- [Work to be completed]: Only the lines from the one containing "The width and height of the screenshot is (800, 546)." to the end of the entries should be written out, each exactly as it stands, both ends included.

- [Material for this task]:
········
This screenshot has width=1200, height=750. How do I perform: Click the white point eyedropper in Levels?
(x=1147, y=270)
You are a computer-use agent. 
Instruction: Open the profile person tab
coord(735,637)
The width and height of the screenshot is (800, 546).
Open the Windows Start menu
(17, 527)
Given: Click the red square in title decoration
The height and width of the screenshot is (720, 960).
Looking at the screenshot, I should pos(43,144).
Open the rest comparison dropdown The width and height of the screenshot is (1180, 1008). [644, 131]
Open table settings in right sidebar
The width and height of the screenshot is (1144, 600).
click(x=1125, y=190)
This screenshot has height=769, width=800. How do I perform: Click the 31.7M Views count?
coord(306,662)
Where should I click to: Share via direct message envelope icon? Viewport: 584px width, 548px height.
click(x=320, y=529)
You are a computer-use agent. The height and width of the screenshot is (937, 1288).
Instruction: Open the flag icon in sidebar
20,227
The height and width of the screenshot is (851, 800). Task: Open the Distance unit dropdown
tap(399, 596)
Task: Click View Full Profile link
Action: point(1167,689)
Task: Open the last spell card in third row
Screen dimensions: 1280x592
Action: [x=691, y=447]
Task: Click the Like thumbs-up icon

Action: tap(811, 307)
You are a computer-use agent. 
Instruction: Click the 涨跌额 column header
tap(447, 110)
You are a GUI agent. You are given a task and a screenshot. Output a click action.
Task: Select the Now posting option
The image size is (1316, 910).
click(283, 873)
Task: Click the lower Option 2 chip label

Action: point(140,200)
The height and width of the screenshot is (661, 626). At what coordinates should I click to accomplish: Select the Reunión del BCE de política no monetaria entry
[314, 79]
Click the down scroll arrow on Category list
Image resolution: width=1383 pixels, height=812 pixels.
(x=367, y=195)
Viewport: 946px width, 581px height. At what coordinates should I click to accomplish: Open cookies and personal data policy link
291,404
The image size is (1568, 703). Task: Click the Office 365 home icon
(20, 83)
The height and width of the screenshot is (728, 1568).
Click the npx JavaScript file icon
········
- [Result below]:
The width and height of the screenshot is (800, 546).
Open the Windows Start menu
(17, 527)
Given: Click the red square in title decoration
The height and width of the screenshot is (720, 960).
Looking at the screenshot, I should pos(43,144).
Open the rest comparison dropdown The width and height of the screenshot is (1180, 1008). [644, 131]
Open table settings in right sidebar
The width and height of the screenshot is (1144, 600).
click(x=1125, y=190)
This screenshot has height=769, width=800. How do I perform: Click the 31.7M Views count?
coord(306,662)
Where should I click to: Share via direct message envelope icon? Viewport: 584px width, 548px height.
click(x=320, y=529)
You are a computer-use agent. The height and width of the screenshot is (937, 1288).
Instruction: Open the flag icon in sidebar
20,227
The height and width of the screenshot is (851, 800). Task: Open the Distance unit dropdown
tap(399, 596)
Task: Click View Full Profile link
Action: point(1167,689)
Task: Open the last spell card in third row
Screen dimensions: 1280x592
Action: [x=691, y=447]
Task: Click the Like thumbs-up icon

Action: tap(811, 307)
You are a computer-use agent. 
Instruction: Click the 涨跌额 column header
tap(447, 110)
You are a GUI agent. You are given a task and a screenshot. Output a click action.
Task: Select the Now posting option
The image size is (1316, 910).
click(283, 873)
Task: Click the lower Option 2 chip label

Action: point(140,200)
The height and width of the screenshot is (661, 626). At what coordinates should I click to accomplish: Select the Reunión del BCE de política no monetaria entry
[314, 79]
Click the down scroll arrow on Category list
Image resolution: width=1383 pixels, height=812 pixels.
(x=367, y=195)
Viewport: 946px width, 581px height. At what coordinates should I click to accomplish: Open cookies and personal data policy link
291,404
The image size is (1568, 703). Task: Click the Office 365 home icon
(20, 83)
The height and width of the screenshot is (728, 1568).
Click the npx JavaScript file icon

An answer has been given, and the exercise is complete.